Priming action of inositol hexakisphosphate (InsP6) on the stimulated respiratory burst in human neutrophils.

After priming by a number of different host, bacterial and chemical agents, human neutrophils may be stimulated to produce a greater respiratory burst than would be elicited by the stimulus alone. Other neutrophil functions may be similarly enhanced by pre-exposure to a priming agent. We describe here a new extracellular role for inositol hexakisphosphate (InsP6) as a priming agent for a variety of human neutrophil functional responses. Preincubation of the cells with InsP6 alone (up to 250 microM) has no stimulatory effect upon the basal production of reactive oxygen intermediates but the response to a subsequent stimulus (FMLP, PMA or phagocytic particles) is substantially enhanced.
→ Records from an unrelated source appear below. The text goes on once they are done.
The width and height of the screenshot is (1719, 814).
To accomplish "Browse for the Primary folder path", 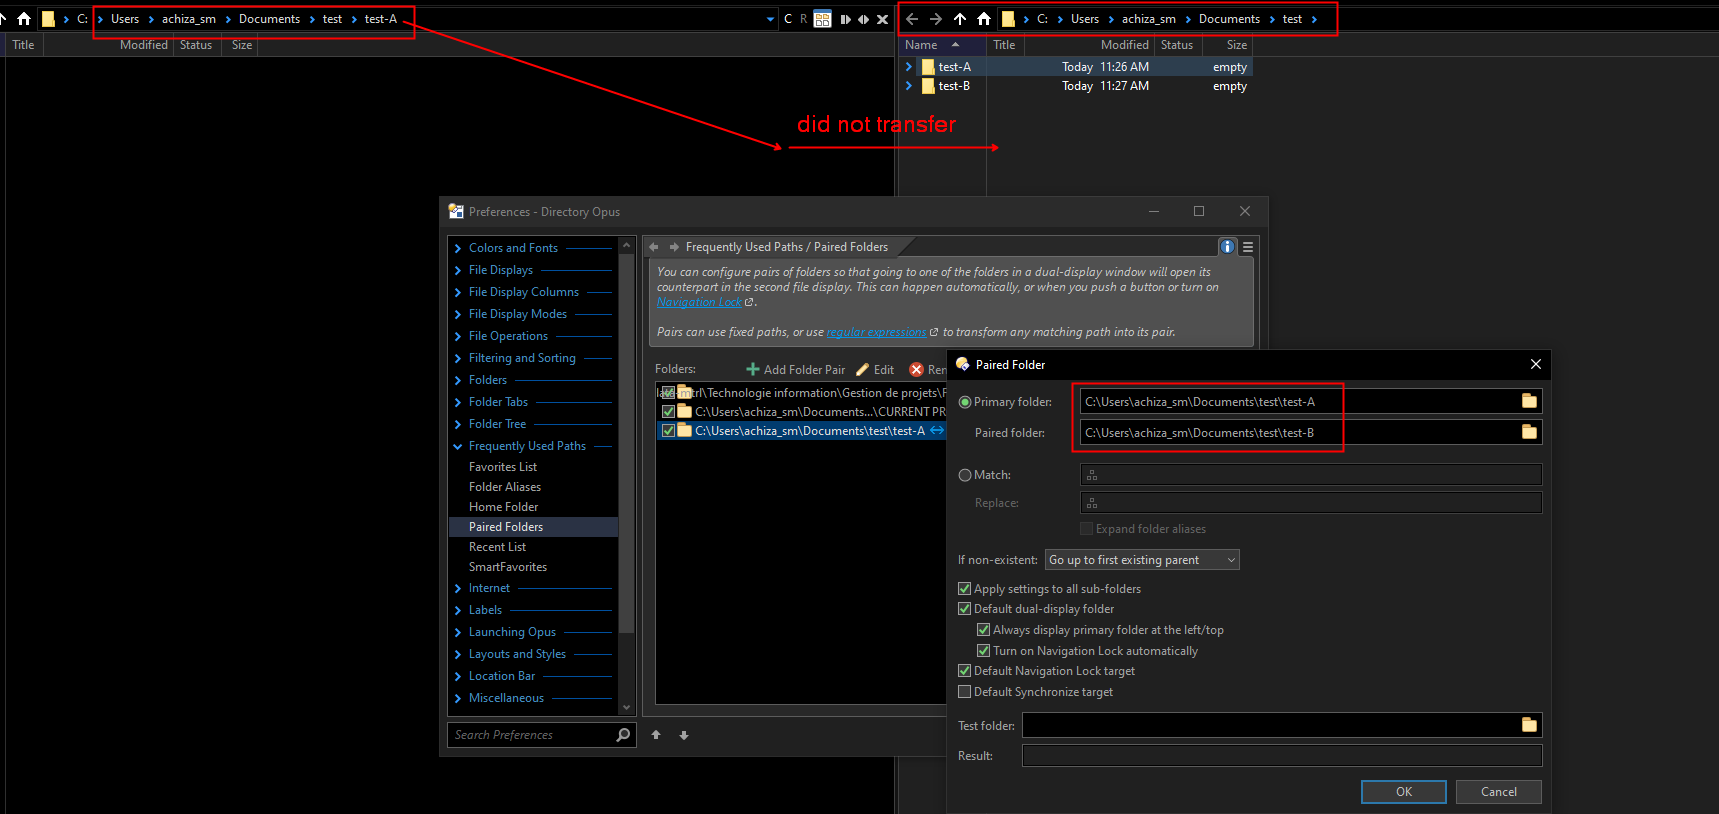I will tap(1529, 401).
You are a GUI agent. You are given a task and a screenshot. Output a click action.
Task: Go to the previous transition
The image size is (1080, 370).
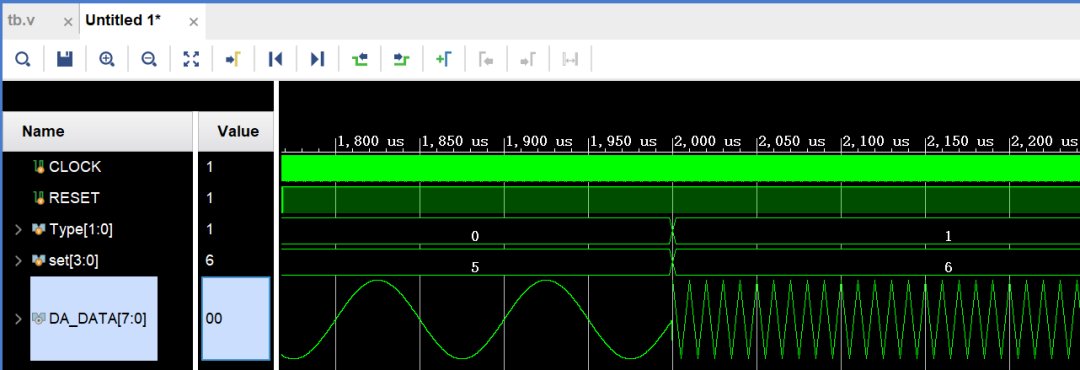[360, 60]
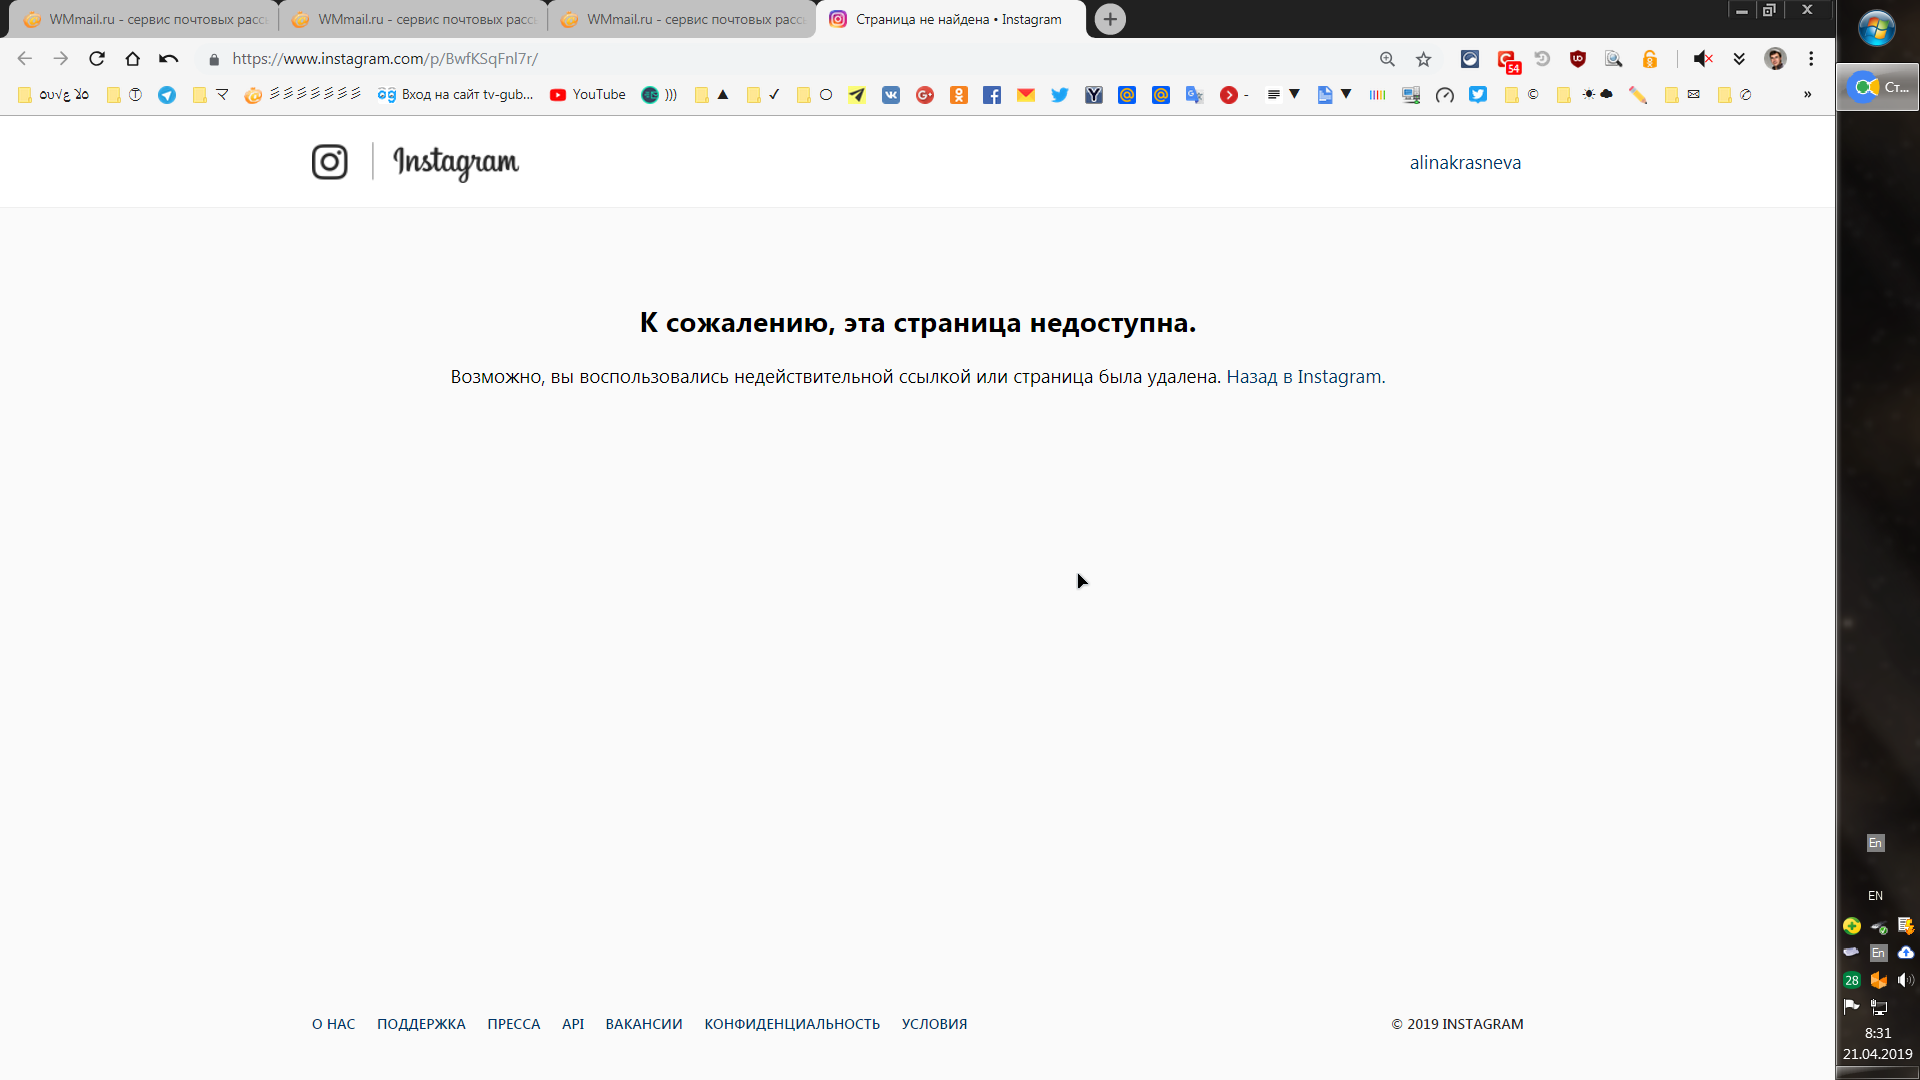Click 'Назад в Instagram' link

click(x=1303, y=376)
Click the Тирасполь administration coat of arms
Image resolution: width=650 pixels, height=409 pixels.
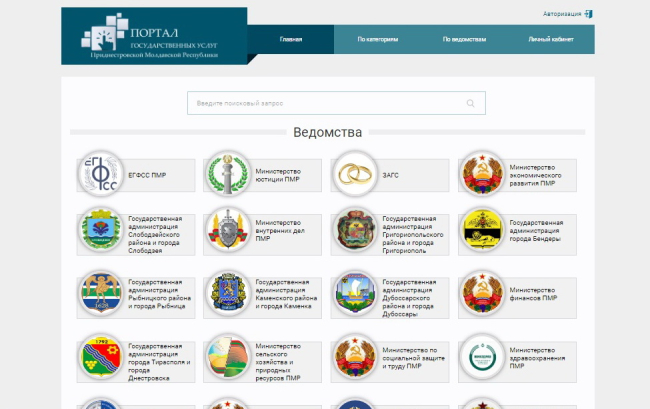tap(100, 357)
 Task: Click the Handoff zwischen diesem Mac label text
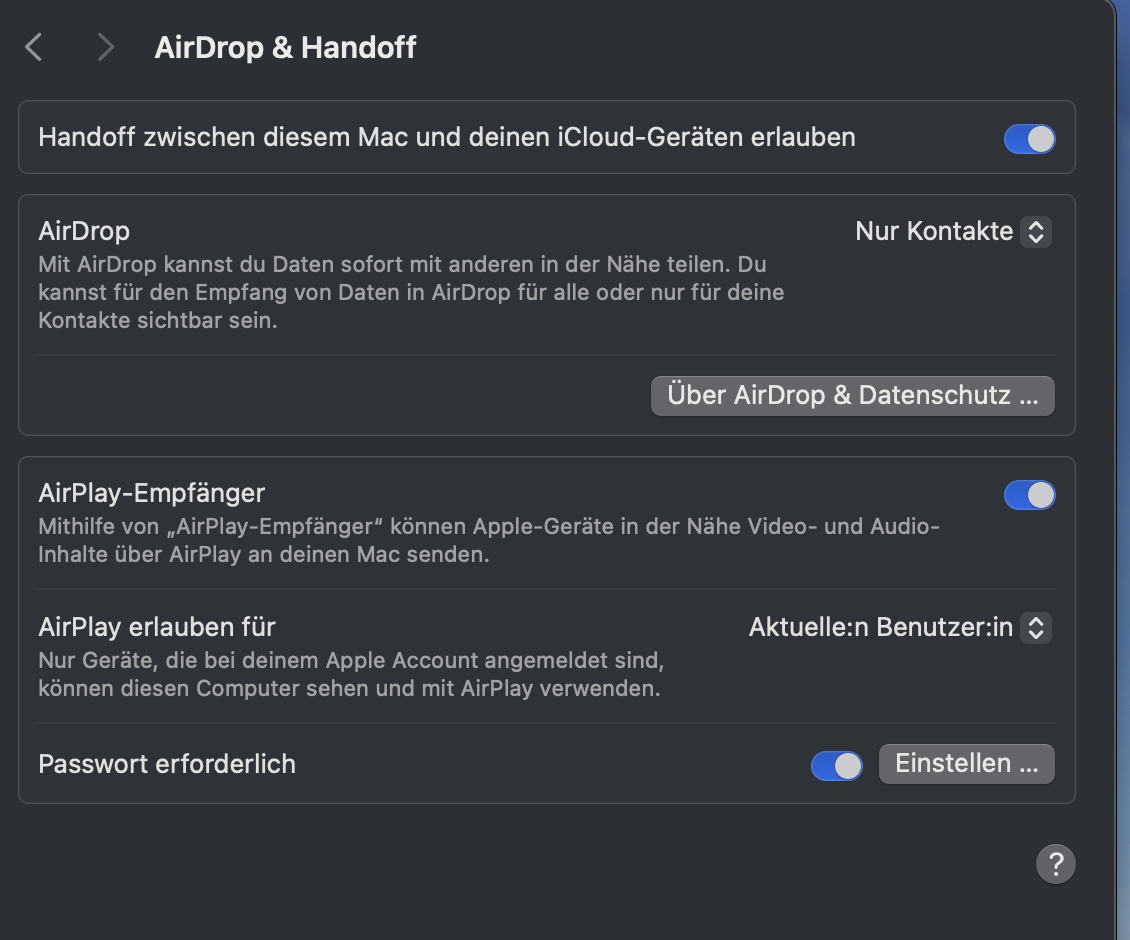click(x=446, y=137)
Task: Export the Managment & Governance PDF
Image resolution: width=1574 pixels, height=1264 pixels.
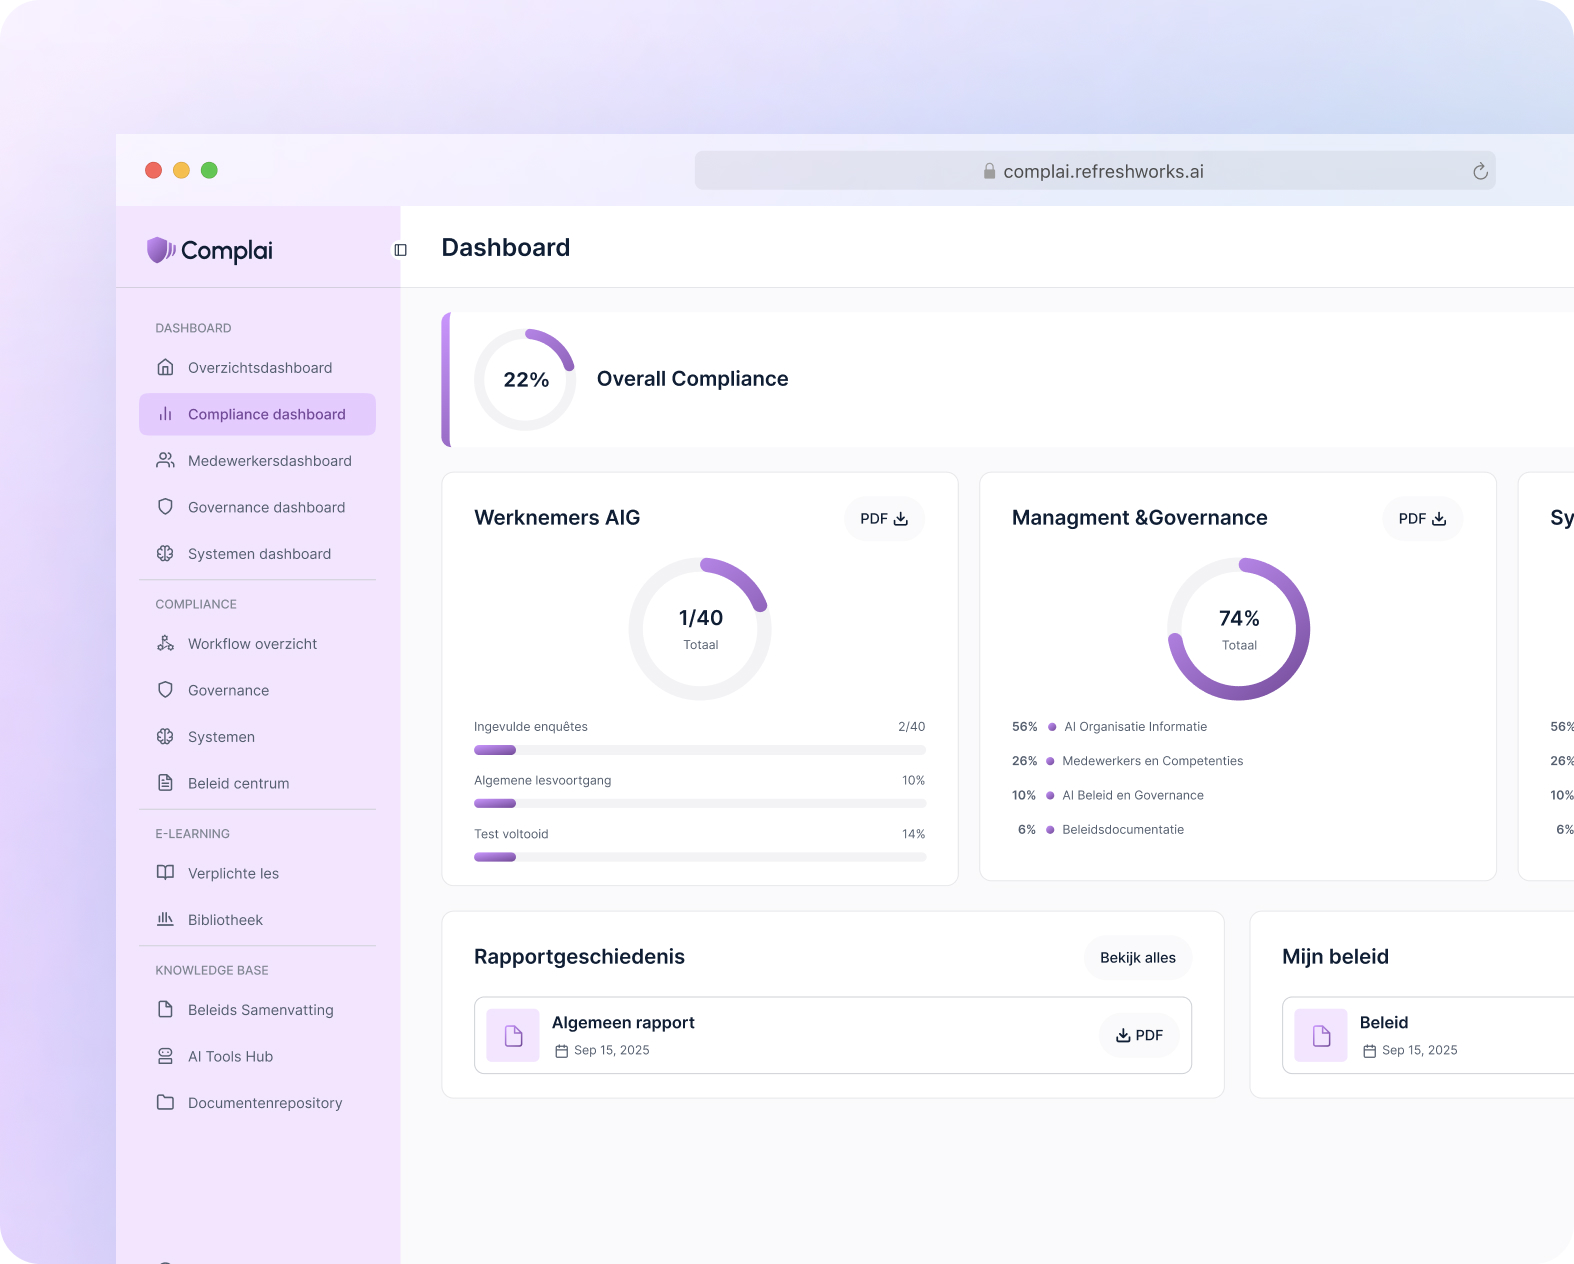Action: (1422, 519)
Levels 100-200% higher than 'stimulus only' controls have been recorded. Peak enhancement of the FMLP-induced oxidative response occurs after 1-2 min preincubation with InsP6 and the effect is dose-dependent (maximum at approx. 100 microM InsP6). As others have shown FMLP stimulation of superoxide anion production has no external Ca2+ dependence but the presence of low levels of Ca2+ and Mg2+ (0.1 mM) during priming appears to be an essential requirement for full expression. Reports of intracellular concentrations of InsP6 in mammalian cells in the 30-100 microM range suggest that the local release of this inositol polyphosphate from damaged or effect cells could have a physiologically important modulatory role on neutrophil functions.